普段と違う興奮状態で過ごしたっぷりと皆に遊んでもらったからか、シュレンとエリーゼは疲れたのだろう。さっさと夜の早い内に寝てしまった。終わってみると一年前のリールの町にいた時はこんな賑やかなお誕生日会は開いてやれなかったし、良かったと思う。俺とアイラ、アニーとああそうだ、メイリーンと彼女の旦那を呼んだんだっけな。
「お茶が入りました、ウォルファート様」
「お、すまん」
普段着に着替えたセラが持ってきてくれた紅茶を受けとる。メイドに言えばお茶くらいすぐに持ってきてくれるのだが、夜遅くなるとセラは自分でやろうとする。彼女なりの気持ちの区分があるのだろう。「美味しいですか?」「ああ」とたわいもない言葉を交わし、双子が寝ている隣の部屋で差し向かいに座った。
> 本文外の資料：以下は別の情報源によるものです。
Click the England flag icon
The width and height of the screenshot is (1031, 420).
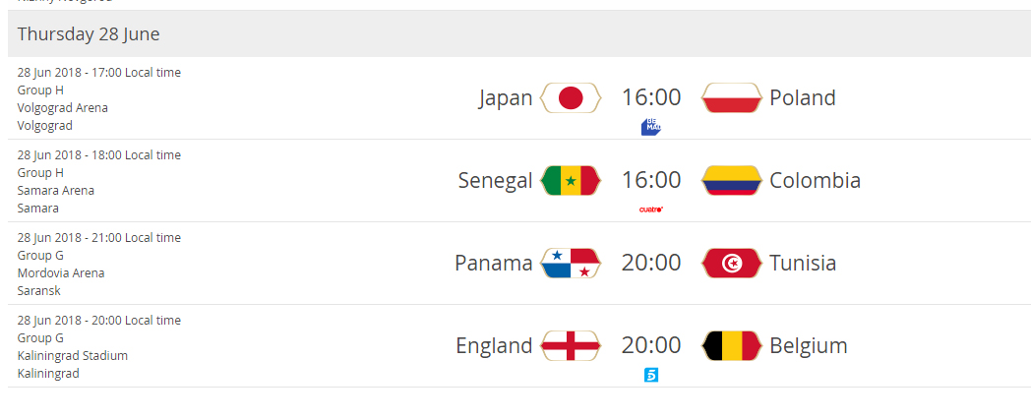[x=570, y=345]
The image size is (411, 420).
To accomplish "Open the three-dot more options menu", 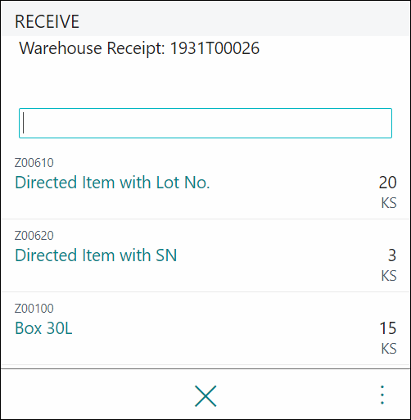I will pyautogui.click(x=382, y=395).
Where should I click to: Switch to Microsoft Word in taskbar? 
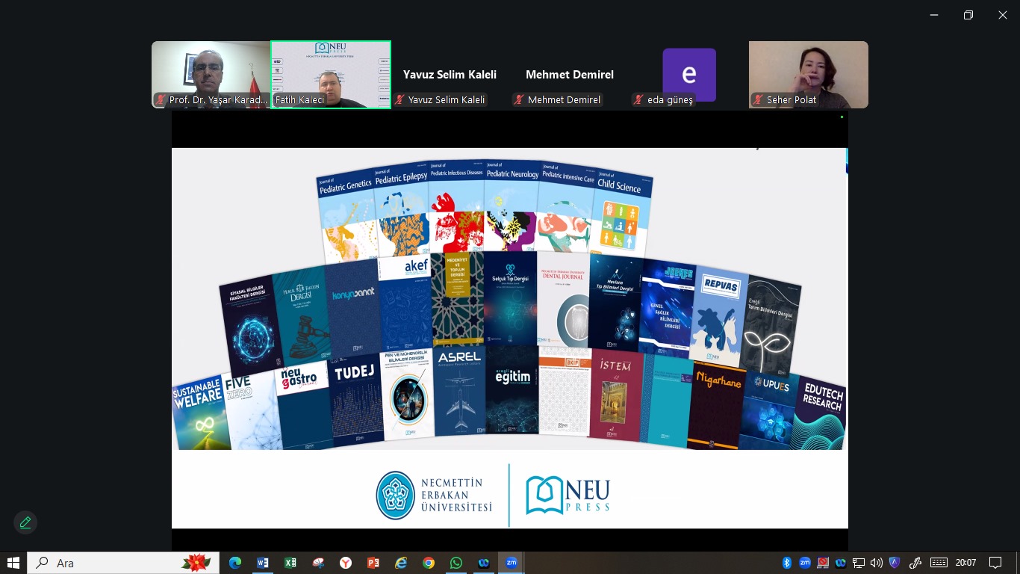coord(263,563)
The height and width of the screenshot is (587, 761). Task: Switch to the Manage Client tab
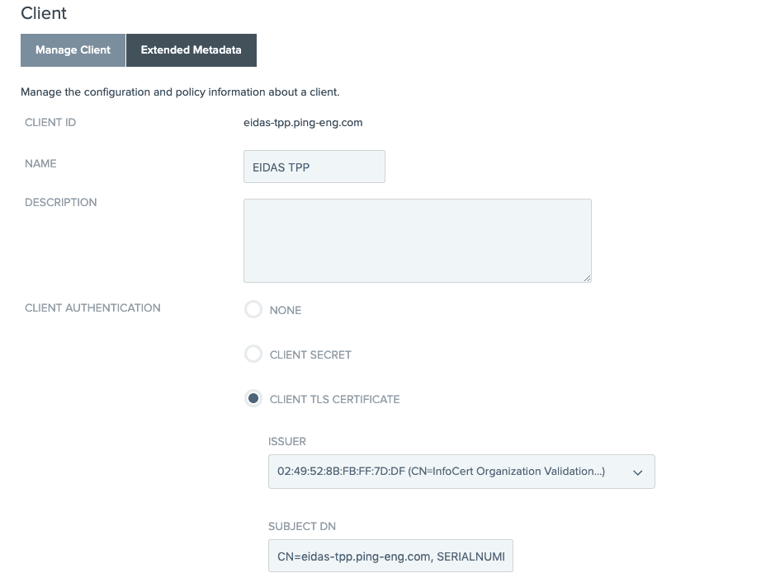click(73, 50)
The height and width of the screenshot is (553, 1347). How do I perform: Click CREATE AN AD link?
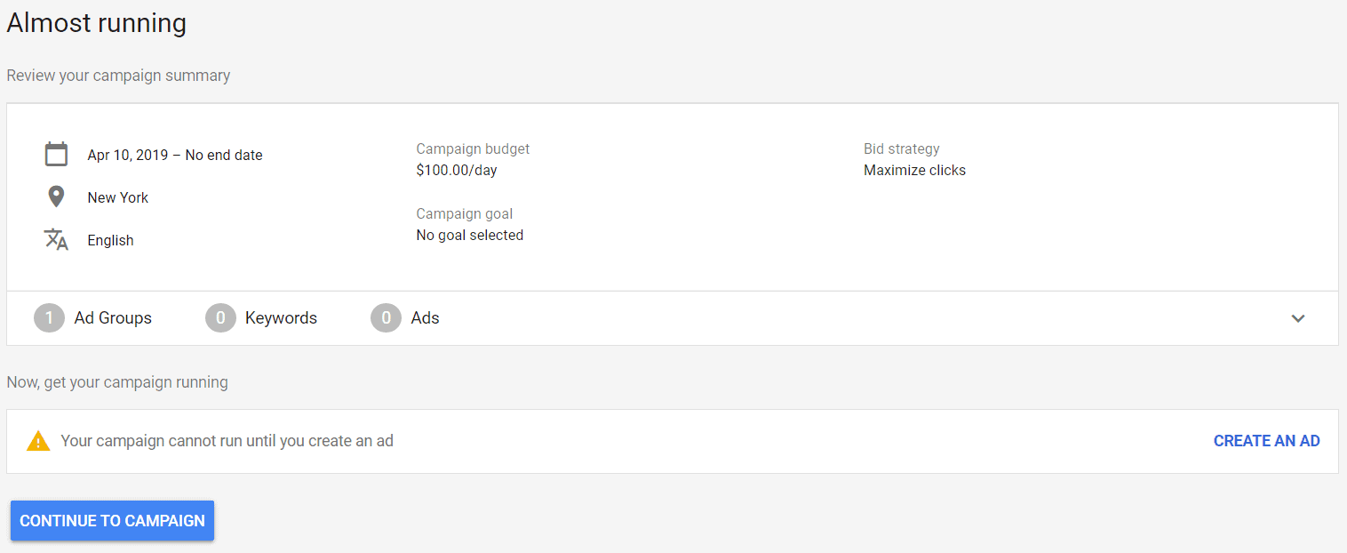pos(1266,440)
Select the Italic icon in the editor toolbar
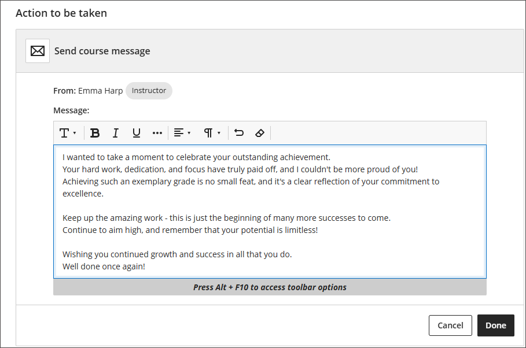This screenshot has width=526, height=348. tap(115, 132)
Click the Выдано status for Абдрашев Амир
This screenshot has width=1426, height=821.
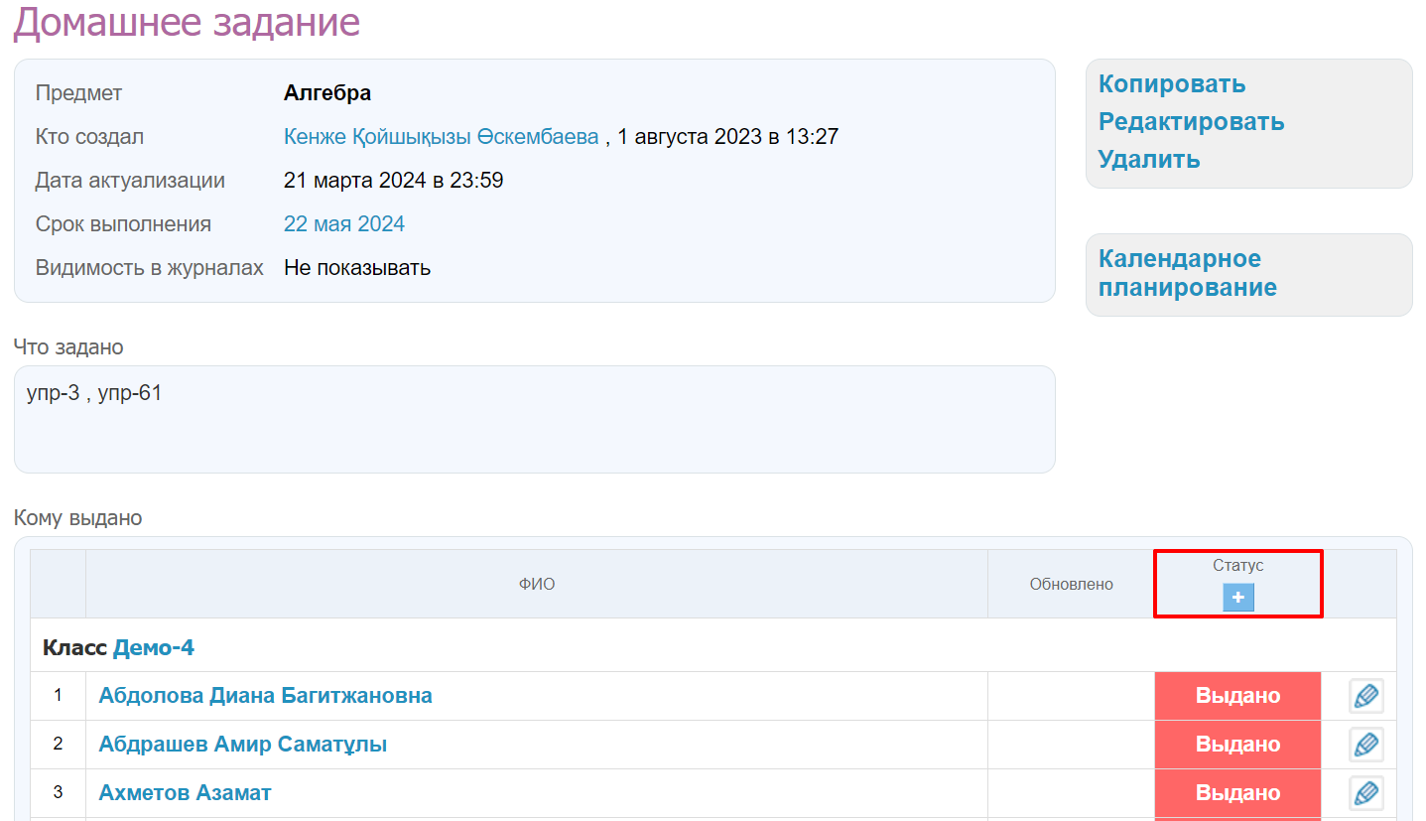click(1237, 745)
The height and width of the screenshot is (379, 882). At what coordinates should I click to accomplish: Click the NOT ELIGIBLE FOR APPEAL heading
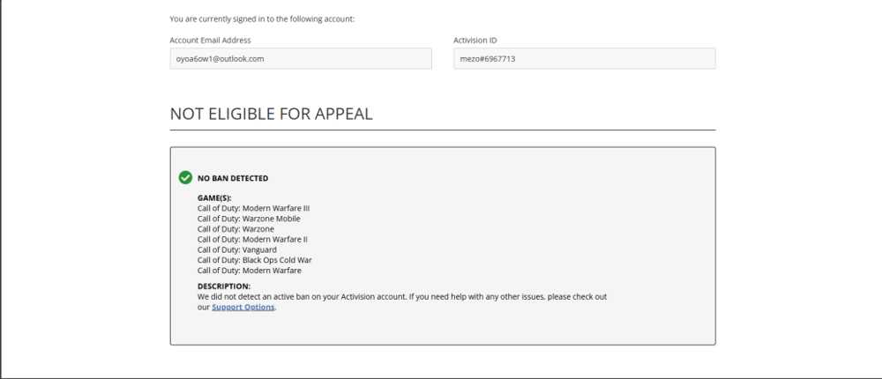pos(271,114)
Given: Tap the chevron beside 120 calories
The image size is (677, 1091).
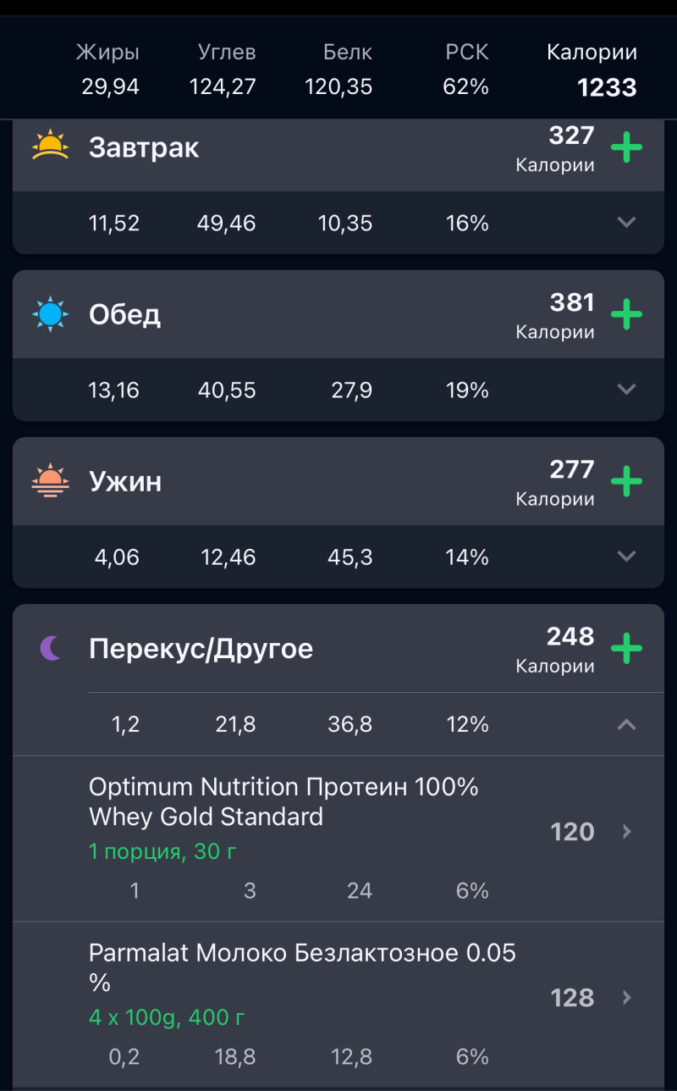Looking at the screenshot, I should tap(627, 832).
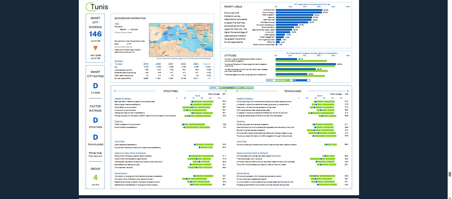Click the Public transport priority bar
Viewport: 452px width, 199px height.
[299, 12]
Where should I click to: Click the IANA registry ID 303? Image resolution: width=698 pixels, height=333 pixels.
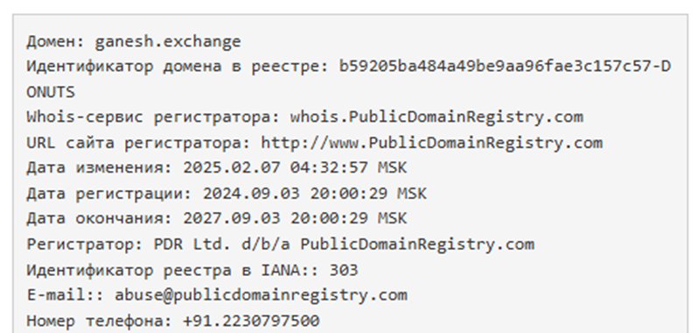point(344,270)
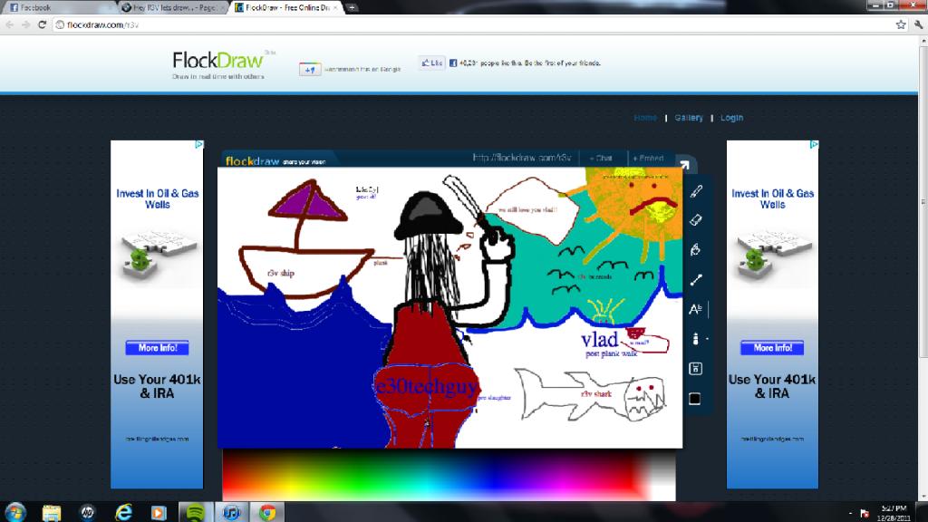Open Spotify from the taskbar
Image resolution: width=928 pixels, height=522 pixels.
(x=194, y=512)
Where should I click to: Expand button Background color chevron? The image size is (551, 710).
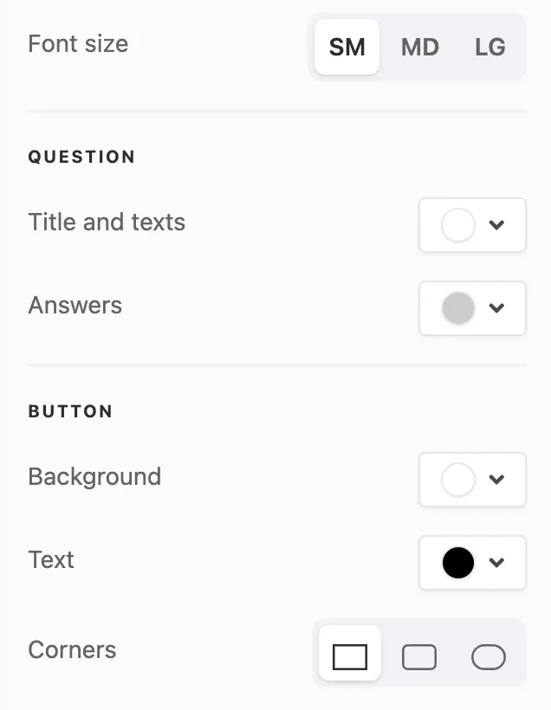tap(496, 480)
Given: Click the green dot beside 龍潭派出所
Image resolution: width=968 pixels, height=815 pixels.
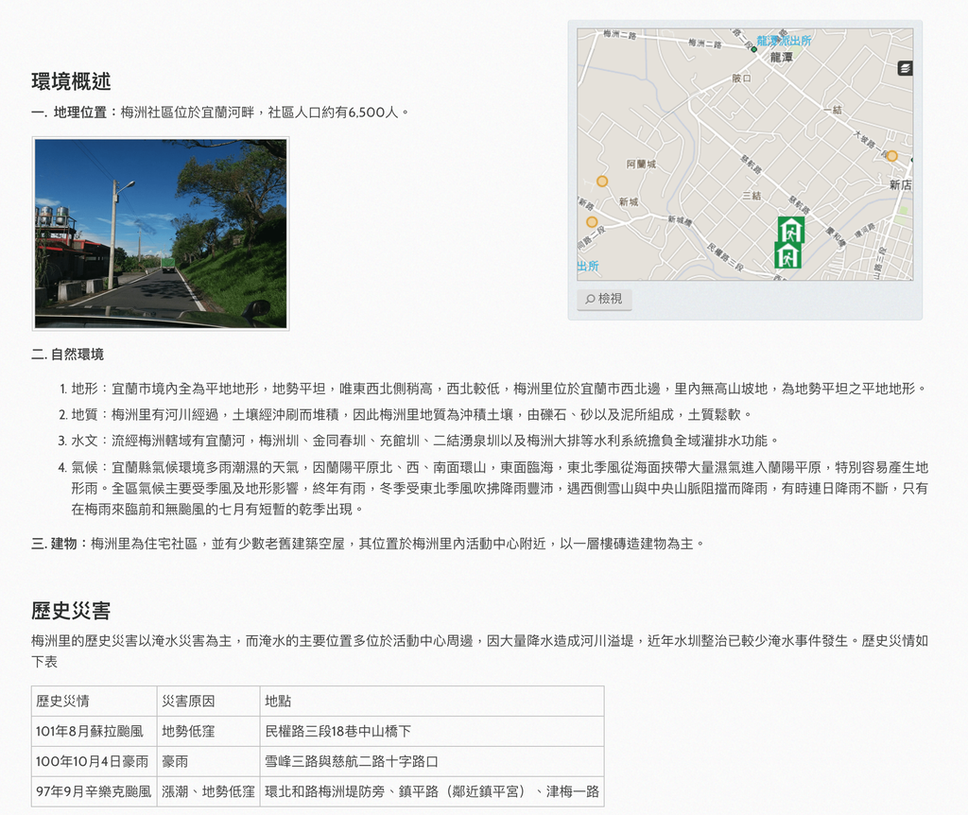Looking at the screenshot, I should [753, 49].

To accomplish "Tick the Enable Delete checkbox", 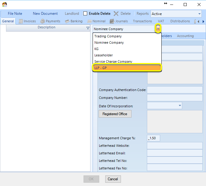I will 85,14.
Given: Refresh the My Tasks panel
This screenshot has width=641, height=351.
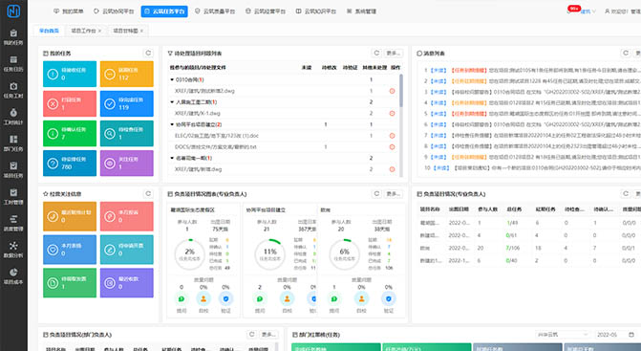Looking at the screenshot, I should point(148,54).
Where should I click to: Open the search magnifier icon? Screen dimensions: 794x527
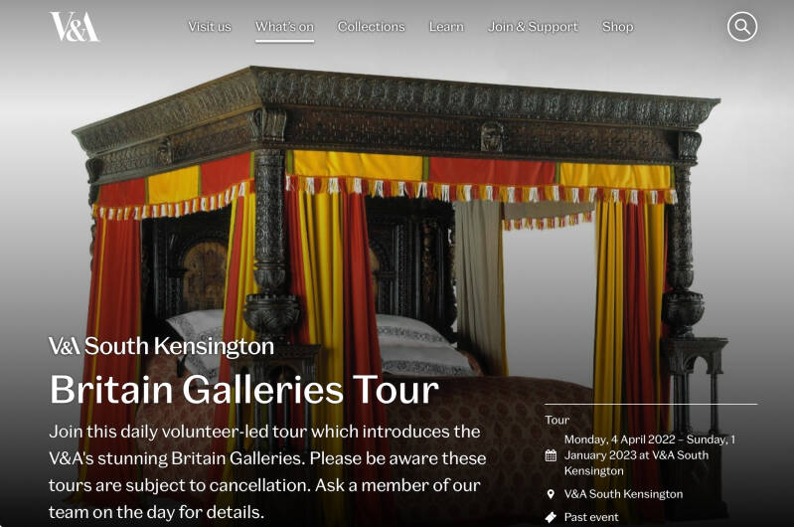click(x=742, y=26)
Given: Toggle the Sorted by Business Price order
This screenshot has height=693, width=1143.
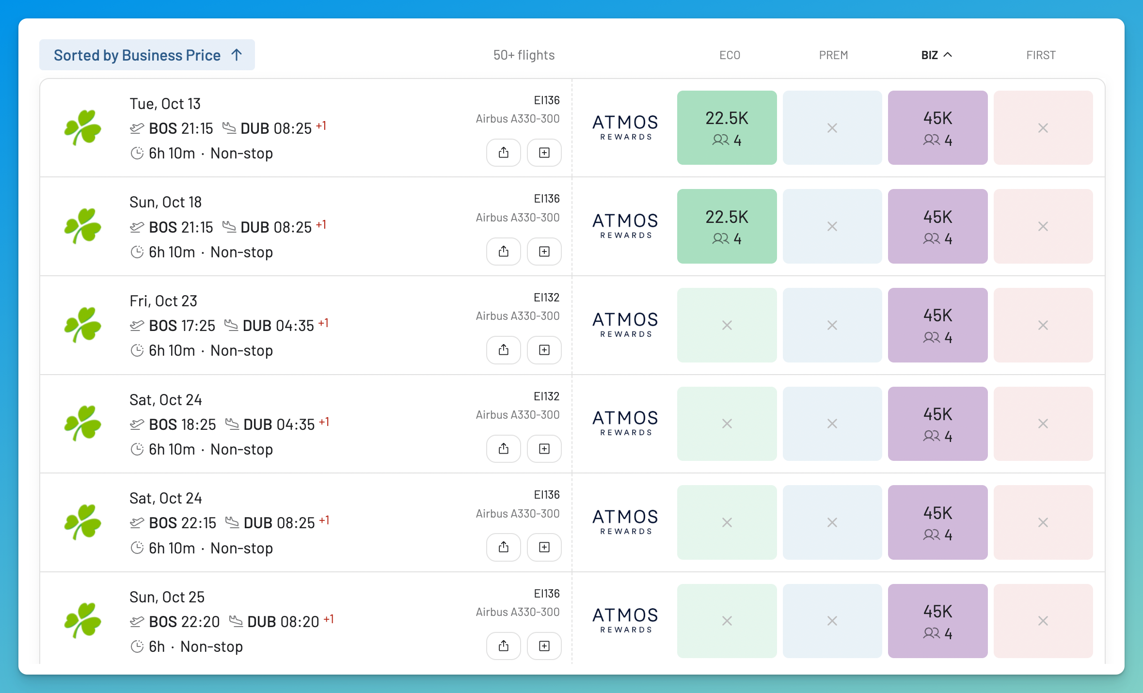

一応セラの扱いは内縁の妻という関係なので、親密な仲となっても別に道徳的に問題はないのだろう。むしろそうならないとおかしいとさえ言える。だが彼女をそう扱うのは俺の心が拒否した。セラにしてもそういう覚悟があるのかどうかは知らないが、俺を誘惑しようという素振りはない。
正直ホッとする。もともと身よりもなく不安定な立場だったセラは無欲だ。一度俺は何か欲しい物ないか聞いたことはあったが「十分過ぎて思いつきません」と笑われてしまった。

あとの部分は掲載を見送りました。